The RFP that management eventually sent to three finalists (from the eight candidates initially identified) left open the possibility that the private equity partner would demand a controlling stake — a nod to prevailing wisdom that it's rare in an MBO for management to have control to begin with, conceded Mr. Tilles.
But Hellman & Friedman "just understood" where DIAL's management was coming from, he said.
The San Francisco-based private equity house won the bidding on the strength of its flexibility and "creativity at meeting the requirements that we had" in gaining control and ultimate ownership, said Mr. Gilmore.
Hellman & Friedman agreed to take a "large minority stake" that wasn't so big that DIAL's management team couldn't "buy us out over time," said Matthew Barger, a managing partner at the private equity firm. "If the pie is big, there's plenty for everybody."
No details of the deal were disclosed, but Mr. Gilmore said the partnership with Hellman & Friedman gives the management team "the potential to ratchet up" its stake in the company "if we meet certain targets in year four onward."
Casey, Quirk & Acito's Mr. Quirk said such arrangements could become the rule, rather than the exception. Hellman & Friedman are "very smart investors," and the announced deal has "terrific alignment" of their interests and management's interests. In fact, he said, private equity firms might become leery of financing a management team that doesn't have a majority stake.
"We prefer to have our partners own more equity than we own…it's the ultimate in alignment," said Hellman & Friedman's Mr. Barger.

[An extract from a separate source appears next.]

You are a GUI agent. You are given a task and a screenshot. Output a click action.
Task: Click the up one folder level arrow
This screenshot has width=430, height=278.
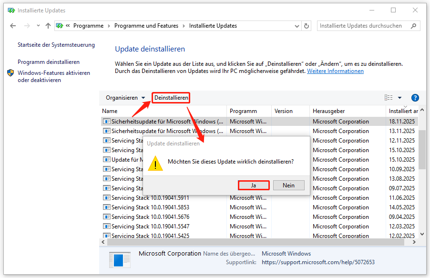pos(49,25)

Mr. Tilles said management felt ownership and control was crucial to taking the company's success — DIAL's assets under management surged from $2 billion when Lincoln acquired parent Delaware Investments in 1995 to roughly $19 billion today — to the next level.
Lincoln had put in place a plan that gave management exposure to 14% of DIAL's equity, but with 19 directors and senior portfolio managers in their 40s, and a next generation of investment professionals in their 30s and 20s that "we want to keep and motivate," management felt it needed access to a bigger chunk of the equity.
Officials at DIAL, Delaware and Lincoln all said the decision to sever the ownership ties was an amicable one, and, pending approvals from various boards and shareholders, the newly independent firm will continue to manage money for Delaware and Lincoln on a subadvisory basis.
But some industry watchers say the $200 million price tag for a fast-growing, highly thought-of company such as Dial leaves room to conclude there were some sharp-edged negotiations going on beneath the surface.
The investment banker, who didn't wish to be named, called that price tag "a bargain basement price" for DIAL.
A lot of factors might have come into play, such as contractual obligations and non-compete clauses, and the ability of DIAL to inherit its performance record in its new corporate guise, but it appears "there was a game of guts poker" and management won, he said.
The New York-based president of another major asset management house agreed: The price paid for DIAL could easily have been two or three times $200 million, he said. But some industry players said $200 million isn't necessarily beyond the pale.